Call it bias on my part, but the electronica tracks on Sony Music’s Japan for Sale series have never really interested me.

The inclusion of L’Arc~en~Ciel, Chara and ACO sold me on Japan for Sale, Vol. 2, but on the whole, electronica occupies the most real estate in the series’ programming.

On Japan for Sale, Vol. 3, though, it’s the electronica tracks that are more interesting than the rock tracks.

DJ Krush’s success with hip-hop collaborations have definitely set the tone for the third installment of the series — the first half of Japan for Sale, Vol. 3 pretty much delivers one great electronica collaboration after another.

Goku starts things off strongly with “Time”. With the B.M.Q’s sultry anonymous female singer contrasting against Goku’s raps, “Time” is a brighter answer to Krush’s “Tragicomic” single with Twigy and ACO.

Krush once again makes an appearance in the series with the Sly & Robbie collaboration, “The Lost Voices”. “Aletheuo” from Krush’s latest album, Shinsou, would have been a nice addition to Japan for Sale, but “The Lost Voices” contributes to the flow much better.

Dub finds its ambassador on Matally’s “Four Seasons vs Yo-Yo C”, an imaginative track which pits the reggae genre’s ethereal sound against electronica’s frenzied beats.

After Loop Junktion’s hip-hop/electronica hybrid “Ja:Pon”, the album ventures off to other genres.

Polysics have consistently provided the weakest points in the series, but the electro-clash-y “Black Out Fall Out” actually doesn’t suck.
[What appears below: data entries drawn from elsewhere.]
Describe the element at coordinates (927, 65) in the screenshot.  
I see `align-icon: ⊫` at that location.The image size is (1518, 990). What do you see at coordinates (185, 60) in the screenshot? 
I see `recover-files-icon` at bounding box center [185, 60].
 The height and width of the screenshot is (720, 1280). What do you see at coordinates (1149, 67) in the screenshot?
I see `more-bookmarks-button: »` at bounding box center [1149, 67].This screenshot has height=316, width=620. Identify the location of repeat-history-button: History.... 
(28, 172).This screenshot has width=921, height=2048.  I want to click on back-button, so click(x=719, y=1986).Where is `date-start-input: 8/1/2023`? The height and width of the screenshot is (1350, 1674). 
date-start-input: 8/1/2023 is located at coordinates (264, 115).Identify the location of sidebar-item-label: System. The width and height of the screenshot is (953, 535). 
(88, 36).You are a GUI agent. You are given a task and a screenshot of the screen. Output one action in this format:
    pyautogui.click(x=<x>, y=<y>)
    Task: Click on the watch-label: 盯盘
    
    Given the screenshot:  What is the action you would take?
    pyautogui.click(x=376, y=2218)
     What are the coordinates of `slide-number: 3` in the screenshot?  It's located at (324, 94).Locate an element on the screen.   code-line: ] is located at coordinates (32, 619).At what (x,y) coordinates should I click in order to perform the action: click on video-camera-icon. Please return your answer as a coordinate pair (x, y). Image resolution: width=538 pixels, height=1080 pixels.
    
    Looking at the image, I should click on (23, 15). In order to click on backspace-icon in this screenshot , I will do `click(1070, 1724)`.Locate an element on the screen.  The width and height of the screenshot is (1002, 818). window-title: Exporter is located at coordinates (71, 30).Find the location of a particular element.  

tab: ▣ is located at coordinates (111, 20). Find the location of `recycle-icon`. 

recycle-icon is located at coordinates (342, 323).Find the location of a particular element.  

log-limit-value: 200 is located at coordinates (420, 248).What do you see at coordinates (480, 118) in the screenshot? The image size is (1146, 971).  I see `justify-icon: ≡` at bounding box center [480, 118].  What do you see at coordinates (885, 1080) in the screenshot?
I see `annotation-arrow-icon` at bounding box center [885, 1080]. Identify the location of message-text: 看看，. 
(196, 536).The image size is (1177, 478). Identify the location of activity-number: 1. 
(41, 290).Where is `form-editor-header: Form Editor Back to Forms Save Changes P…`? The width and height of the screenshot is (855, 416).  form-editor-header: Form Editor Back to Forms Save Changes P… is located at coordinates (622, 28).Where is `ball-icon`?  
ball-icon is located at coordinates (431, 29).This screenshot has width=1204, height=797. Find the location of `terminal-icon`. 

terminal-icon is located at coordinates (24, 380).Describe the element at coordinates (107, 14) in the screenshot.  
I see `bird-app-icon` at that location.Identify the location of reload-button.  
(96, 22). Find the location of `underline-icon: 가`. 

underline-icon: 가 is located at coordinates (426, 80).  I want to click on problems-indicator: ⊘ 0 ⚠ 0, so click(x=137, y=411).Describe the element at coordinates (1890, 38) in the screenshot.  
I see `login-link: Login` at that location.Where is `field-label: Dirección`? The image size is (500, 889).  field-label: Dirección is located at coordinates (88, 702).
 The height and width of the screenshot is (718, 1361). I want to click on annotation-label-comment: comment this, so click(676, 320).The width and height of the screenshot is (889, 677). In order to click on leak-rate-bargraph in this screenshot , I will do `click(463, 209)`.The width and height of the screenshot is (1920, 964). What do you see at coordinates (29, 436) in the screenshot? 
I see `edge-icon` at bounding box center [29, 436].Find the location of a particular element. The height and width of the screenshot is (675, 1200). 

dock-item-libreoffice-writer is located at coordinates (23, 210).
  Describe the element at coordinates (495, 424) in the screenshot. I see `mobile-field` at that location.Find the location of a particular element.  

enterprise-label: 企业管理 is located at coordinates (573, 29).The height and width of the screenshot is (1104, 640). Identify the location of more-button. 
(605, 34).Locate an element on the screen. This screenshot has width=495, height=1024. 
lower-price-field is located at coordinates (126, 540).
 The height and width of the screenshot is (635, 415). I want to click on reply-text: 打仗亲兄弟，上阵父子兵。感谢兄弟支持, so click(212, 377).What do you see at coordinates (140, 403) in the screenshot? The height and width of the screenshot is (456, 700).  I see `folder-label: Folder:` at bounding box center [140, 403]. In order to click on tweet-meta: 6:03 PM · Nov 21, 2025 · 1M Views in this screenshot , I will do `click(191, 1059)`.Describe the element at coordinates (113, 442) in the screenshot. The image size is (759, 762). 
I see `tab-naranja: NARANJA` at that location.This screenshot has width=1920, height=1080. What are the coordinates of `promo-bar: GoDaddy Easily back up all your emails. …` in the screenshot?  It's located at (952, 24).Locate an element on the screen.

Guitar Vader, meanwhile, provides the collection’s most whimsical rocker, “Super Brothers”.

After that, Japan for Sale, Vol. 3 loses steam.

Hoshimura Mai represents Japan’s more mainstream tastes, but “Stay With You”, while accomplished, is somewhat bland.

Kitaki Mayu still thinks she can match Nomiya Maki being a fashion chameleon, but the most you can say about “Latata” is it’s a good effort.

The Brilliant Green’s “I’m a player of T.V. games” rocks the collection out one last time before the album finally peters out. (Why couldn’t BuriGuri rock this hard on The Winter Album?)

Takkyu Isshino and Sunahara Yoshinori are all right, but Kyoto Jazz Massive is best described by my coworker’s description of the Thievery Corporation — loops for housewives.

I’m just thankful there’s no Puffy AmiYumi on this volume.

Like its predecessors, Japan for Sale, Vol. 3 provides a nice overview of Japan’s incredibly diverse music scene. And with so much material competing for attention, it’s inevitable some things come across better than others.

On this volume, hip-hop is the clear winner.